Task goal —
Go through the records and copy each line where the string "tweet" occurs.

Input for this task —
# # # # # # #
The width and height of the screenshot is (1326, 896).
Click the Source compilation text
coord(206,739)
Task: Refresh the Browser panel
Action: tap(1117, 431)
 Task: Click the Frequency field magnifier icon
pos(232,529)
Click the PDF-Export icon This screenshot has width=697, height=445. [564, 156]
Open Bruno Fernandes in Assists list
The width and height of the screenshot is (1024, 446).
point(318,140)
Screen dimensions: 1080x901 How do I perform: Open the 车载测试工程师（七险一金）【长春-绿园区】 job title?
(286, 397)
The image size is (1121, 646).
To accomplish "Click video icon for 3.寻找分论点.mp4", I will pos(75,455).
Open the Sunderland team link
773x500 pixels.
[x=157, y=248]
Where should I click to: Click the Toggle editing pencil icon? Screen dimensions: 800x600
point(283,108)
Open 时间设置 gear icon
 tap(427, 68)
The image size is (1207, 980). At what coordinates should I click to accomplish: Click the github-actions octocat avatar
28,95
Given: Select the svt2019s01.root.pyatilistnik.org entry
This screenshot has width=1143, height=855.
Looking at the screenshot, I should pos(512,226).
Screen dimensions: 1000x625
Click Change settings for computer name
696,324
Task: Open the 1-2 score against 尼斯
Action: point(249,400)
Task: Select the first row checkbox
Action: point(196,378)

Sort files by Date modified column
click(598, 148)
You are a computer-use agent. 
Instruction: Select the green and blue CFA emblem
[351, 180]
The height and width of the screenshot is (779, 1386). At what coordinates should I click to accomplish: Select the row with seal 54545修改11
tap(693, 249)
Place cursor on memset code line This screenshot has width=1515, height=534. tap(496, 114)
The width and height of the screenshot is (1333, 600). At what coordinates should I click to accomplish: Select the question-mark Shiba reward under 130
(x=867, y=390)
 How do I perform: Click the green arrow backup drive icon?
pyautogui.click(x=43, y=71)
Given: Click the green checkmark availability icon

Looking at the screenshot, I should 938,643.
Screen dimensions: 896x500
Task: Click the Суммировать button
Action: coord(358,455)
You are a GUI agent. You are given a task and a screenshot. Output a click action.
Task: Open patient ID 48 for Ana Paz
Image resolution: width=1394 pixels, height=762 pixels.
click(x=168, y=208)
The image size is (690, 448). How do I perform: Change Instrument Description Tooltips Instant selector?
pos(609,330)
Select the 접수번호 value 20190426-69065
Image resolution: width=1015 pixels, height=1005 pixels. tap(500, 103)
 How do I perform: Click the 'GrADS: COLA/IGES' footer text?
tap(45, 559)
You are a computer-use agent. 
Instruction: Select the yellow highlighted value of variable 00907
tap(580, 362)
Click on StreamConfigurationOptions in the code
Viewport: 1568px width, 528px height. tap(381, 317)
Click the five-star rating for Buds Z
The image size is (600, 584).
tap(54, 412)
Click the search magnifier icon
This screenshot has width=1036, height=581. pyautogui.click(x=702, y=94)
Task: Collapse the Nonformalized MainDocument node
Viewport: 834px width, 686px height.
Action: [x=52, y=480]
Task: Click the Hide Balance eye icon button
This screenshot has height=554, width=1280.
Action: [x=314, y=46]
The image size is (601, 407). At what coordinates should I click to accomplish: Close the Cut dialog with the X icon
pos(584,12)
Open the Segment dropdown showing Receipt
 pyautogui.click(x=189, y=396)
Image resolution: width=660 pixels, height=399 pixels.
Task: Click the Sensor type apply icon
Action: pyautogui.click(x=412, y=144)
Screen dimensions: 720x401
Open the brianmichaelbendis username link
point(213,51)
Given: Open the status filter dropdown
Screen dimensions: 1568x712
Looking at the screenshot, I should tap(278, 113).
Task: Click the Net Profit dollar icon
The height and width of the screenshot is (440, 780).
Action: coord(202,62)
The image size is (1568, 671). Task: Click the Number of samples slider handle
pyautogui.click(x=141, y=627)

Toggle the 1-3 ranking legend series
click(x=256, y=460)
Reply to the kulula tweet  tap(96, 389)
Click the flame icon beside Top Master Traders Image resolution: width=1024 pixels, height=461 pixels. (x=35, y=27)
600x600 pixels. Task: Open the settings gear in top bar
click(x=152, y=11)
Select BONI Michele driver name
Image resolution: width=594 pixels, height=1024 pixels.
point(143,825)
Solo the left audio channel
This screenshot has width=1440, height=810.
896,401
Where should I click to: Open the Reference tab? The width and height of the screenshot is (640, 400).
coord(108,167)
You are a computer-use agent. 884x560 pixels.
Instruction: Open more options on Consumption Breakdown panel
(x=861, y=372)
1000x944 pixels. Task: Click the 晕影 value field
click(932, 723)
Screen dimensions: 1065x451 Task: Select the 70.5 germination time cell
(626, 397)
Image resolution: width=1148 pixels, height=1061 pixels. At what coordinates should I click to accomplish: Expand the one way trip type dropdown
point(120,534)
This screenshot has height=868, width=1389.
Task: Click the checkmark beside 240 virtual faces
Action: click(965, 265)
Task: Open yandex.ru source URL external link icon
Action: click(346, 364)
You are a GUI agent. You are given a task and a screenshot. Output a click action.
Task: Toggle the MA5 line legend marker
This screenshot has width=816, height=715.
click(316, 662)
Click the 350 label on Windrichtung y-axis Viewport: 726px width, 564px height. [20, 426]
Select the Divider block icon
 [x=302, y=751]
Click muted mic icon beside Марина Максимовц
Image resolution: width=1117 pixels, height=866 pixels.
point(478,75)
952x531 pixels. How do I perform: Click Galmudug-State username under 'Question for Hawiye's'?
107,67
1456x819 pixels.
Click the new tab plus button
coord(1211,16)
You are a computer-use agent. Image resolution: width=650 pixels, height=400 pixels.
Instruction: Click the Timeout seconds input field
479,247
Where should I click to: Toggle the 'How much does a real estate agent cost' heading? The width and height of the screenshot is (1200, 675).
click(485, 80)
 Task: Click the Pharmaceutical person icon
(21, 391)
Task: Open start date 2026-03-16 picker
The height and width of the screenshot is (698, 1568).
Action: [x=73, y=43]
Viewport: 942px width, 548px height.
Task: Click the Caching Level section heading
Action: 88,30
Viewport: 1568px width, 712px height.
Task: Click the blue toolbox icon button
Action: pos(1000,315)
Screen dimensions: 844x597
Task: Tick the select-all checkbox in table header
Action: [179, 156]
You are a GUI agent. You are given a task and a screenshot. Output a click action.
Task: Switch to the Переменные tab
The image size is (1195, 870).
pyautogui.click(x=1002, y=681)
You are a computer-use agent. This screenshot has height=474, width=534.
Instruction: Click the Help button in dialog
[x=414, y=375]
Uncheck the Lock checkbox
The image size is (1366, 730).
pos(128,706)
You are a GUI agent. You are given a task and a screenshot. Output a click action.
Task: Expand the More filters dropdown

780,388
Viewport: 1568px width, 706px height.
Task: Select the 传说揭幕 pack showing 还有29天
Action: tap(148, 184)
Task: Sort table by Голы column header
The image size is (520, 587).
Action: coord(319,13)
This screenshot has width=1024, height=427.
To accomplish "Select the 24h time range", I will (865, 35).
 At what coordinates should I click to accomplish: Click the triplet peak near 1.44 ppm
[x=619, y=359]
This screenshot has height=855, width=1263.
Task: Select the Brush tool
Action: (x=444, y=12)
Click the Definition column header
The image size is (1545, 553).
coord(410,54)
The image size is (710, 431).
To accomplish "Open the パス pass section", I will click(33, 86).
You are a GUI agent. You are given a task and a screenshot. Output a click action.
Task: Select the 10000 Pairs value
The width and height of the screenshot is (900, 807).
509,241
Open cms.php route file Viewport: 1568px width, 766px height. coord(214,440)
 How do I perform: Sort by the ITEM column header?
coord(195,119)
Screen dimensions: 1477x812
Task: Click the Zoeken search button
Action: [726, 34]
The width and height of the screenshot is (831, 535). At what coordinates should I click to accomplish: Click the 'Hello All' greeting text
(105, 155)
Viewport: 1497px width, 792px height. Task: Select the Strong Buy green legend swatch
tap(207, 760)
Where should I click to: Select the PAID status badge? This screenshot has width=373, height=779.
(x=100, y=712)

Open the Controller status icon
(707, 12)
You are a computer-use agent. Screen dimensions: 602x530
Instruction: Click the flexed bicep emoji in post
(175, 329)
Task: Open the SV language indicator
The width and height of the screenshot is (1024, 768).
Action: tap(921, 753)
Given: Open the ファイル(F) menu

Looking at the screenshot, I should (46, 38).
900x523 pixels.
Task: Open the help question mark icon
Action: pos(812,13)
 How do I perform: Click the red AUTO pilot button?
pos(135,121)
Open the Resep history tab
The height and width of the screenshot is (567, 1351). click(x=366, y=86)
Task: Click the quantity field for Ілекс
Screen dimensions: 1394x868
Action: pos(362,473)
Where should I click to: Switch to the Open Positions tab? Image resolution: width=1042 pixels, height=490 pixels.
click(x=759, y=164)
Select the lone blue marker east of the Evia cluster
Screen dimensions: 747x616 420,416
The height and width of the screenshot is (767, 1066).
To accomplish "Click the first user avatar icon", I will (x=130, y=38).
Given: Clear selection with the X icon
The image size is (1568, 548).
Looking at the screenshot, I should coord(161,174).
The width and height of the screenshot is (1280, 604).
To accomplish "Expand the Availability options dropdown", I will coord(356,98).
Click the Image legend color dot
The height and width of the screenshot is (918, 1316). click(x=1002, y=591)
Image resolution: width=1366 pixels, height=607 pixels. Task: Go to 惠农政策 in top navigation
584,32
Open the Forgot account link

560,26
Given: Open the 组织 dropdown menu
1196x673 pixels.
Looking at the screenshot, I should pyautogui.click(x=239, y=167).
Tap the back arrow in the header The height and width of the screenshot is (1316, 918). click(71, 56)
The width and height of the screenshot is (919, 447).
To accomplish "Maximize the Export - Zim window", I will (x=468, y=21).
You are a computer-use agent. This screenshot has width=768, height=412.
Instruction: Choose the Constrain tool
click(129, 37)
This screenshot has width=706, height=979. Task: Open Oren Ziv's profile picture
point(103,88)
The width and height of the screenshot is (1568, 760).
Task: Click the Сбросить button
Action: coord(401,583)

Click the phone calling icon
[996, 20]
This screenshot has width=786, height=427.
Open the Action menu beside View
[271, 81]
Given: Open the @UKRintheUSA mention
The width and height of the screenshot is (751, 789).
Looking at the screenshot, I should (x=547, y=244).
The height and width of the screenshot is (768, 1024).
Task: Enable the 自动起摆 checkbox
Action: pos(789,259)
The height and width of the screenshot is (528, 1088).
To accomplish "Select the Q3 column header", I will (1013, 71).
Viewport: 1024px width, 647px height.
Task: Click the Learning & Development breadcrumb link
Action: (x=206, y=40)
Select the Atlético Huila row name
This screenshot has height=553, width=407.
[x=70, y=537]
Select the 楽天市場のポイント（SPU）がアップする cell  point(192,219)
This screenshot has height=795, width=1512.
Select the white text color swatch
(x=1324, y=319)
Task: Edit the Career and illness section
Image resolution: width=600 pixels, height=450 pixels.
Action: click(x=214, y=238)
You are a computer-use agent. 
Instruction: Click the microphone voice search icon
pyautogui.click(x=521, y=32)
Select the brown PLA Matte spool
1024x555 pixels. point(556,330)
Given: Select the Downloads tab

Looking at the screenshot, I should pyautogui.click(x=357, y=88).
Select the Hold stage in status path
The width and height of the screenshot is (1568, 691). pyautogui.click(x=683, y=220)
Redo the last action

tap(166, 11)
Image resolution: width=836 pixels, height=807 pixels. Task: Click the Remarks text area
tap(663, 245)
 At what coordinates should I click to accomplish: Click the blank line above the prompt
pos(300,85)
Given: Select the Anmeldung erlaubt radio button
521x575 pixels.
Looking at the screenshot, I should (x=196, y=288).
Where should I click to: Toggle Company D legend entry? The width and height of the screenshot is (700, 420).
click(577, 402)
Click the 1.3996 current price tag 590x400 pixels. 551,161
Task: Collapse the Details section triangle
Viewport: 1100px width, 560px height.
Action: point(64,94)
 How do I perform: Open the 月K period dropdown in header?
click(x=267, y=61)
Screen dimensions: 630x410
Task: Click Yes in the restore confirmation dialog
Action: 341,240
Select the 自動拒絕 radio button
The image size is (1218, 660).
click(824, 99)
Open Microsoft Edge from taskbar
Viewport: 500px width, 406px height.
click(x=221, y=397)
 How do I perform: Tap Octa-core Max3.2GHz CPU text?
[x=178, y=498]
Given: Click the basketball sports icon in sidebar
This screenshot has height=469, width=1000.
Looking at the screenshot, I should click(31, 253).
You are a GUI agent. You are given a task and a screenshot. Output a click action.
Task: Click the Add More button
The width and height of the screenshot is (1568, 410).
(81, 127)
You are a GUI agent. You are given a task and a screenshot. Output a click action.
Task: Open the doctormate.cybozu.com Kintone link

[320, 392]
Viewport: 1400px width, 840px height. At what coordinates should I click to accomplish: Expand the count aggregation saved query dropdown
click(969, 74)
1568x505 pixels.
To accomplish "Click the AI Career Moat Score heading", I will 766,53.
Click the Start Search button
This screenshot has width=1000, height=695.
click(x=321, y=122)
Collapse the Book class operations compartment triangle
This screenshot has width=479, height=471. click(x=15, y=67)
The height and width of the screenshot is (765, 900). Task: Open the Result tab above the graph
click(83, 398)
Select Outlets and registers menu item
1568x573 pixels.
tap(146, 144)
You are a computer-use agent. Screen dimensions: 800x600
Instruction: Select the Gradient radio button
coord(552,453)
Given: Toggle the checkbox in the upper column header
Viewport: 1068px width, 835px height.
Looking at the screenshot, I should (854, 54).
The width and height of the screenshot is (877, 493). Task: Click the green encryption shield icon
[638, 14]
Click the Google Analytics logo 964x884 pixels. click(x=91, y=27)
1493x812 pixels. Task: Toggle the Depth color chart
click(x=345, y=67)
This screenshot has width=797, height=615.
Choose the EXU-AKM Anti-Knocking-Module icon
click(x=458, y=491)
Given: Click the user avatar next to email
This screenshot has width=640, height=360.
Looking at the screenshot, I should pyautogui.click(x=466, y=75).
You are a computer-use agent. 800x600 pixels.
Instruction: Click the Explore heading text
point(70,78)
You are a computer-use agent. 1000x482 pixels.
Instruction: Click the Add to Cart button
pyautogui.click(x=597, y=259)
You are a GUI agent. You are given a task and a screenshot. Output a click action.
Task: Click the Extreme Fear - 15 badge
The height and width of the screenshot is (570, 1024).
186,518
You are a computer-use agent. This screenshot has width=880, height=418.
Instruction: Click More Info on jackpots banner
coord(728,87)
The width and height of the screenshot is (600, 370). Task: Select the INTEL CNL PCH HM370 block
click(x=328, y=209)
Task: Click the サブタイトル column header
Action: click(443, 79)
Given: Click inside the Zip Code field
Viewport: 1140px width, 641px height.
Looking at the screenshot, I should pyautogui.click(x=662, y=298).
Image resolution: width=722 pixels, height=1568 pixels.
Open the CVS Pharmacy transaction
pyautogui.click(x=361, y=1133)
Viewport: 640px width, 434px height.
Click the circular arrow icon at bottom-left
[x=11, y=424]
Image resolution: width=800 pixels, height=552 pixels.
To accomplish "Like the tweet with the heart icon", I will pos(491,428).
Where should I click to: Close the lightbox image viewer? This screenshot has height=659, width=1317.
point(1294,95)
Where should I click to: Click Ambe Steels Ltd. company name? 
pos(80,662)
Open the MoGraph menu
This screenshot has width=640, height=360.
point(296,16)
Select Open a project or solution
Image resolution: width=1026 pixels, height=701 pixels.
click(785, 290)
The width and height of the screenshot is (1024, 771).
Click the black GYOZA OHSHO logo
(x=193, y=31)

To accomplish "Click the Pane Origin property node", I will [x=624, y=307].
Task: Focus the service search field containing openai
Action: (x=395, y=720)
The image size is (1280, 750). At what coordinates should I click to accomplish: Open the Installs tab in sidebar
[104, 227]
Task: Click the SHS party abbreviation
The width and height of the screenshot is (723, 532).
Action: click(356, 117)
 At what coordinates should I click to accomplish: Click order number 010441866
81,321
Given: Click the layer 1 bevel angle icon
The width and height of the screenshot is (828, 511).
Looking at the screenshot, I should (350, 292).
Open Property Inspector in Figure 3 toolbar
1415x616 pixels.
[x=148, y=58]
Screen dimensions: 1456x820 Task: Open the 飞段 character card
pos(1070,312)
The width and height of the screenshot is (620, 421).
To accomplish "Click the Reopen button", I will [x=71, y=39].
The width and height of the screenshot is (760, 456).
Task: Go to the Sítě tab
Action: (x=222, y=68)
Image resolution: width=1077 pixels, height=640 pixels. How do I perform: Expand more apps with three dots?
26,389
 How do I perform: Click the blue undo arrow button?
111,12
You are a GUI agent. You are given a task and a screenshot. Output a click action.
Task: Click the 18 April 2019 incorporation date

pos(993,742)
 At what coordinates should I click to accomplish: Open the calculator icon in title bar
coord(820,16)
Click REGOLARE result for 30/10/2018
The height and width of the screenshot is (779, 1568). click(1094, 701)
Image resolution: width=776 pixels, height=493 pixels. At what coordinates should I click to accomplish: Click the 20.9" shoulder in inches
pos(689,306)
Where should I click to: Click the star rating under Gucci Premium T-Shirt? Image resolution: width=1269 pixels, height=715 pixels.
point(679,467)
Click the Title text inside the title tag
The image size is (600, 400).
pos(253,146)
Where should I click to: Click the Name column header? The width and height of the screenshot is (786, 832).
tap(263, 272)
# # # # # # #
Answer area —
Reply to the kulula tweet  tap(96, 389)
To accomplish "Like the tweet with the heart icon", I will pos(491,428).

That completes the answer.